Hello,
I am trying to improve performance of the scenario where the kernel's
NBD client talks to NBDKit's S3 plugin.
For me, the main bottleneck is currently due to the fact that the kernel
aligns requests to only 512 B, no matter the blocksize reported by
nbdkit.
Using a 512 B object size is not feasible (due to latency and request
overhead). However, with a larger object size there are two conflicting
objectives:
1. To maximize parallelism (which is important to reduce the effects of
connection latency), it's best to limit the size of the kernel's NBD
requests to the object size.
2. To minimize un-aligned writes, it's best to allow arbitrarily large
NBD requests, because the larger the requests the larger the amount of
full blocks that are written. Unfortunately this means that all objects
touched by the request are written sequentially.
I see a number of ways to address that:
1. Change the kernel's NBD code to honor the blocksize reported by the
NBD server. This would be ideal, but I don't feel up to making this
happen.
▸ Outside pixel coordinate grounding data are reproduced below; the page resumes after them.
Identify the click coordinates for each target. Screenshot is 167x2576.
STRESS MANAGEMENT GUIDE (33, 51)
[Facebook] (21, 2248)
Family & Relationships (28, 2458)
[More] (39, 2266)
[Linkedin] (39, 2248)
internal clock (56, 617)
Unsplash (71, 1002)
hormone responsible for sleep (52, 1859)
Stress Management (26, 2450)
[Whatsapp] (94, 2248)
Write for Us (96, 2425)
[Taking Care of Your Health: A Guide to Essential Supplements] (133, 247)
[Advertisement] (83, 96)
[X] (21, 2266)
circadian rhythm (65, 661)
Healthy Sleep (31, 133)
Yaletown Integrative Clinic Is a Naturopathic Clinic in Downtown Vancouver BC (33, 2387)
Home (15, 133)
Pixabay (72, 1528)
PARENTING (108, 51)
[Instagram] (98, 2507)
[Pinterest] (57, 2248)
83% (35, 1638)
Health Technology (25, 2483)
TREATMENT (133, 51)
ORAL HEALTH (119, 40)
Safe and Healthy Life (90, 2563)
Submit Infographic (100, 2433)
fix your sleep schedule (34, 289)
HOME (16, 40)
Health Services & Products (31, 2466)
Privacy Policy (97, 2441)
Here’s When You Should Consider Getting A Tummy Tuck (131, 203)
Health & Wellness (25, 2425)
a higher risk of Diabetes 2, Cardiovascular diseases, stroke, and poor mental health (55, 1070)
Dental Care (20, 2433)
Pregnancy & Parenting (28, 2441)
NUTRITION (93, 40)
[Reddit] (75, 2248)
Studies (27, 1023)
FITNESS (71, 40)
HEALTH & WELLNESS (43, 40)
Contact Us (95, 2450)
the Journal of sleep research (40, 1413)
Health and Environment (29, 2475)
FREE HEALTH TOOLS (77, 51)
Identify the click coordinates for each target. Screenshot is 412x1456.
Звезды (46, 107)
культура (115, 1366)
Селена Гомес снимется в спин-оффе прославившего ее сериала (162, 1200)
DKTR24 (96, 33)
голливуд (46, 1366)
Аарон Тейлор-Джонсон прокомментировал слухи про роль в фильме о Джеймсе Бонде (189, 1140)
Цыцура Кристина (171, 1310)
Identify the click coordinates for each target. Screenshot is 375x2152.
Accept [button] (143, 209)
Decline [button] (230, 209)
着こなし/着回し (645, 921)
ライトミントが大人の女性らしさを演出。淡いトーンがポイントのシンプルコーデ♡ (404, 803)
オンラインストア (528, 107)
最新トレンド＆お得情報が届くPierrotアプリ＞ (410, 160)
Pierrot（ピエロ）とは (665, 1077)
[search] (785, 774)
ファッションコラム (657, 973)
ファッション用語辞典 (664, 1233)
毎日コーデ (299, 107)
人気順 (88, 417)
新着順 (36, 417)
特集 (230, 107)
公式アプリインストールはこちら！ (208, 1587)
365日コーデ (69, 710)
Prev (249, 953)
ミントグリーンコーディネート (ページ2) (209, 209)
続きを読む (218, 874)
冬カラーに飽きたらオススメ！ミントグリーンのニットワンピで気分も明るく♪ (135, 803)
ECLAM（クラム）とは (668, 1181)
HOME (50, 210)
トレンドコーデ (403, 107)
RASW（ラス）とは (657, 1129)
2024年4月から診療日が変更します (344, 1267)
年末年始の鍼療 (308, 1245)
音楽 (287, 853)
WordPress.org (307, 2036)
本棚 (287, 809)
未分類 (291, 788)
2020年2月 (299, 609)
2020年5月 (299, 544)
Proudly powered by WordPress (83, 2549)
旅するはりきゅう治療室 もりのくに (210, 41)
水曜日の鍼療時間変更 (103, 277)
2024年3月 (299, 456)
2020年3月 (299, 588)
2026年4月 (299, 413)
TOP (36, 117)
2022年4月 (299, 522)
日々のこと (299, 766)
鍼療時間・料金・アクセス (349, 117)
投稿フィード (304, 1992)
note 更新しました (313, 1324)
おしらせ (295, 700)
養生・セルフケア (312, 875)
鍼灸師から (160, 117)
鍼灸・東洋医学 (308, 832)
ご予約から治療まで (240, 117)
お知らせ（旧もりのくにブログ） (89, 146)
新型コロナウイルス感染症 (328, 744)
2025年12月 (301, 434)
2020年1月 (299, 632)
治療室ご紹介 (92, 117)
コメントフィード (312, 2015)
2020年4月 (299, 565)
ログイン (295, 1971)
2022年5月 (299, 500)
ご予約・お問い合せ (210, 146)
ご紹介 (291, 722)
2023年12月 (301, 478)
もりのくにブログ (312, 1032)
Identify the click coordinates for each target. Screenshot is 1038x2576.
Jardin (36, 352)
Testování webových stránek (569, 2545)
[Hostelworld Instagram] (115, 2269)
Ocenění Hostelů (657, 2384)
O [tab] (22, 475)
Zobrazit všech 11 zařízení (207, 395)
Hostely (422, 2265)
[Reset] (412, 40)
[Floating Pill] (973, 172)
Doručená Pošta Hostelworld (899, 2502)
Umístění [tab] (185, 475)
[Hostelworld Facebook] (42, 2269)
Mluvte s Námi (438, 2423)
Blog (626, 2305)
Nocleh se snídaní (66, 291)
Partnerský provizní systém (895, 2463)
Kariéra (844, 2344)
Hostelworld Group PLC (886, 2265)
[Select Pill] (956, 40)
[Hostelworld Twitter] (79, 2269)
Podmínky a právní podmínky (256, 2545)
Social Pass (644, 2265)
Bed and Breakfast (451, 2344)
Theoretical solution only.
2. Change the S3 plugin to use multiple threads, so that it can upload
multiple objects in parallel even when they're part of the same NBD
request. The disadvantage is that this adds a second "layer" of
threads, in addition to those started by NBDkit itself.
3. Change NBDkit itself to split up requests *and* distribute them to
multiple threads. I believe this means changes to the core code
because the blocksize filter can't dispatch requests to multiple
threads.
What do people think is the best way to proceed? Is there a fourth
option that I might be missing?
Best,
-Nikolaus
--
GPG Fingerprint: ED31 791B 2C5C 1613 AF38 8B8A D113 FCAC 3C4E 599F
»Time flies like an arrow, fruit flies like a Banana.«